Release date:2020-12-16     Author:     Visitors:1741

Detailed Explanation of ADM Features 

 

This article explains the features of ADM in detail to help better understand ADM deformation monitoring system.

1. Aerospace-grade, Three-Axis MEMS Sensor to ensure high precision.

MEMS Sensors are classified into civil, commercial, industrial, military and aerospace grades according to application levels. ADM uses aerospace grade high-precision three-axis sensor. This high-standard configuration ensures that ADM can work stably under various extreme environments and output high-precision data in real time.

 

2. Temperature compensation to ensure stable data

All the data output by any kinds of electronic sensors will be affected by temperature.
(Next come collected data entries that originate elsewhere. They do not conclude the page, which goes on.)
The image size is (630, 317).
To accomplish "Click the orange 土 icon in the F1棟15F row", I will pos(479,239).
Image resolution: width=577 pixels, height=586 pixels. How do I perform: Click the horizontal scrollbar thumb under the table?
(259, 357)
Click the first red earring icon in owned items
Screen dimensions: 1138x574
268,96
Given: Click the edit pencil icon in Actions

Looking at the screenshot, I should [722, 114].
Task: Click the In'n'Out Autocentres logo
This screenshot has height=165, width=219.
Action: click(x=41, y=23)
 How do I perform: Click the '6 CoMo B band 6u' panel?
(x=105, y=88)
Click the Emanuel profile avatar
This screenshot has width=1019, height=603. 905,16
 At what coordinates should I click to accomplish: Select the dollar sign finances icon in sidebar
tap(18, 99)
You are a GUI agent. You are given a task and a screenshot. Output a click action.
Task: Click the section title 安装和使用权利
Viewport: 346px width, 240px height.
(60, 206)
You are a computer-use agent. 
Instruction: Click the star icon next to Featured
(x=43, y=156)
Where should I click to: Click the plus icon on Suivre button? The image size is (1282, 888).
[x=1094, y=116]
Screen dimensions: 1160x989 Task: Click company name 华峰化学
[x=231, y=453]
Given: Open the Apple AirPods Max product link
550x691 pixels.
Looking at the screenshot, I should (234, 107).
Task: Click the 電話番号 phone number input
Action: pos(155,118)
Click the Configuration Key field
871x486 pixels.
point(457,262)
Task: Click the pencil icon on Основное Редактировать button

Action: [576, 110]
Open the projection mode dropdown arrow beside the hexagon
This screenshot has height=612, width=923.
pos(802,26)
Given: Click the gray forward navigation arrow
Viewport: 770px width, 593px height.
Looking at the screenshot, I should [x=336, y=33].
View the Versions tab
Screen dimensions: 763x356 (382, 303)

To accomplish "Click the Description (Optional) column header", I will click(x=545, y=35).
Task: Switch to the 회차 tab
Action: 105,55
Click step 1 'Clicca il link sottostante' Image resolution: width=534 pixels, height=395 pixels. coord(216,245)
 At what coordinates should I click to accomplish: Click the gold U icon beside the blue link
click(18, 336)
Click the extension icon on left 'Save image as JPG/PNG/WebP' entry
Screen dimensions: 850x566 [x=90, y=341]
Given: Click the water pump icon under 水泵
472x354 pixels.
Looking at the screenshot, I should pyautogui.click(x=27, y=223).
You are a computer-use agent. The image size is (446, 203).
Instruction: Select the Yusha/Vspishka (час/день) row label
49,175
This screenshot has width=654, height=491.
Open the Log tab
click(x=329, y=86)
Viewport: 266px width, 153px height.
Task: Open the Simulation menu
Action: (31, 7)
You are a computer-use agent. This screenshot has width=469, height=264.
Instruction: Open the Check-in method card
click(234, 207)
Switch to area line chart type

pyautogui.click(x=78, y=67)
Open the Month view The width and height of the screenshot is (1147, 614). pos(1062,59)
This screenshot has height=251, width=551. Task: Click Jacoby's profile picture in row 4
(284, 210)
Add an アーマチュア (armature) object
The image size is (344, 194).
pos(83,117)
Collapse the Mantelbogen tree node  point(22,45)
Even the data output by same sensor at different temperatures may fluctuate greatly, which will also affect stability of the final data. ADM adopts a unique temperature compensation model, which can continuously output stable and reliable data between -40℃and +60℃, and the data fluctuation is only 0.01mm.

 

3. Three axis calibration, accurate direction

All inclinometers, including traditional inclinometers, digital inclinometers, in-place inclinometers and automatic array meter inclinometers, are equipped with triaxial MEMS sensors. The data output by Triaxial MEMS sensor is in x, y, z directions, that means the sensor itself has directionality.

 

The MEMS sensor is equipped in a stainless-steel probe. We designate a mark line on the surface of probes, and the direction of the mark line is X direction. How to ensure that the X direction of the MEMS sensor is completely consistent with the X direction on the surface of probes is another important factor affecting the accuracy and reliability of the data. If the X direction of the MEMS sensor cannot exactly consistent with the X direction on the probe, even use the aerospace-grade sensor, it cannot output reliable data.

 

The array displacement meter ADM is a flexible inclinometer, which is composed of several probes connected one by one. Each probe has a mark line on the surface to show X direction, we must ensure that the mark lines of all probes are in a straight line, so as to ensure the accuracy of the overall direction.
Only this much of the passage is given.